In a dramatic courtroom conclusion (http://nyti.ms/16mkJyD), a federal judge threw out the 2011 convictions of five New Orleans police officers charged with killing unarmed civilians and covering up their actions in the days following Hurricane Katrina.
A new trial has been ordered because of prosecutorial misconduct that the judge found to have essentially deprived these five defendants of a fair and impartial trial. The case has received national attention as a civil rights action that potentially exposed some of the notorious crimes attributed to the New Orleans Police Department (http://to.pbs.org/MVhaWR).
Strictly for the sake of argument, let’s assume that the next trial results in an acquittal of murder charges for all five police officers. What steps could the families of the deceased victims take if they wanted to sue the New Orleans Police Department for wrongful death?

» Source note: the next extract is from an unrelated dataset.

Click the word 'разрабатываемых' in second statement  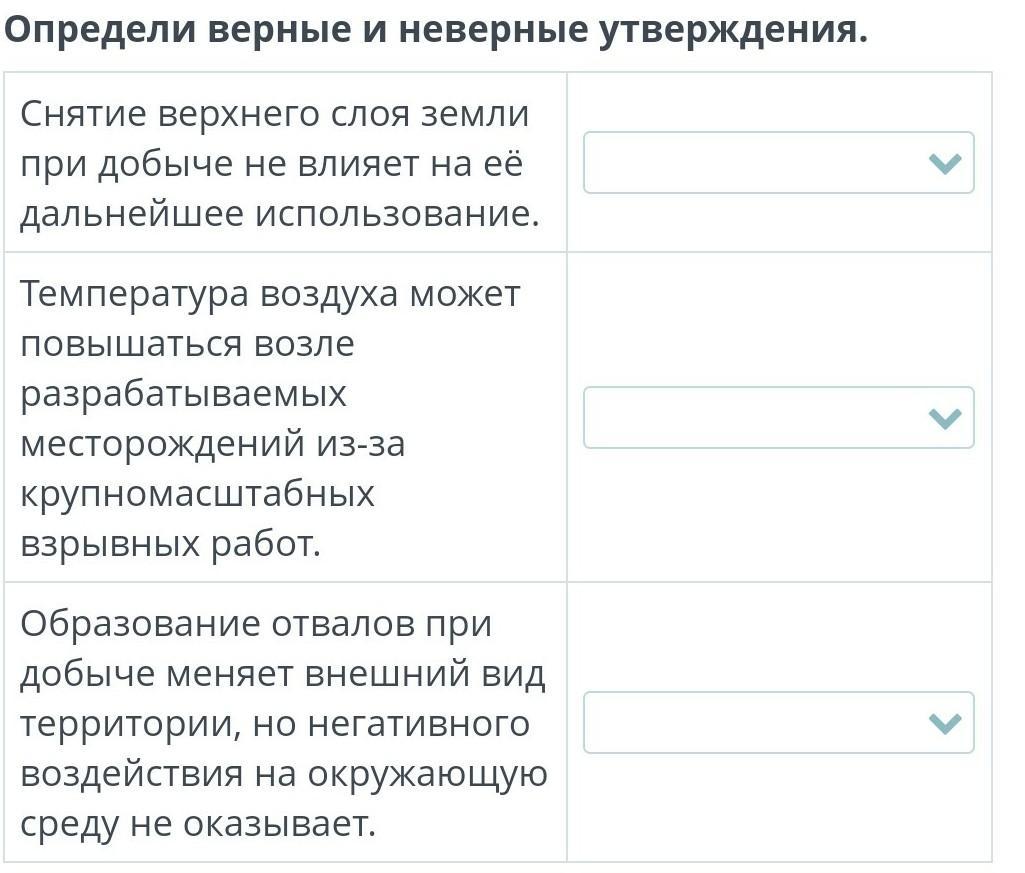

While speaking to a wrongful death attorney would be the first step in establishing the necessary actions, suing a government agency such as a city’s police department requires meeting a special burden of proof. In order to succeed in a wrongful death claim, the plaintiffs must establish that despite working in the course of duty, the police officers should be held civilly liable for the death of another person.
The plaintiffs must first navigate the issue of immunity. Immunity shields police officers from liability for performing the duties of their job. The plaintiffs then must show the police officers used excessive and unreasonable force for immunity to not apply.
The facts of each situation determine whether the actions were excessive and unreasonable. The most challenging aspect in some cases can be establishing reasonableness of the police officer’s decision to use force, since the standard is somewhat subjective, based on what the police officer believed was happening at the time of a discharged weapon or other aggressive act.
Considering the hand-to-hand and weapons training that police officers receive, an abuse of force poses a serious threat to the public. A wrongful death attorney must carefully maneuver meeting the burden of proof for excessive and unreasonable force in order to challenge the immunity normally protecting the police.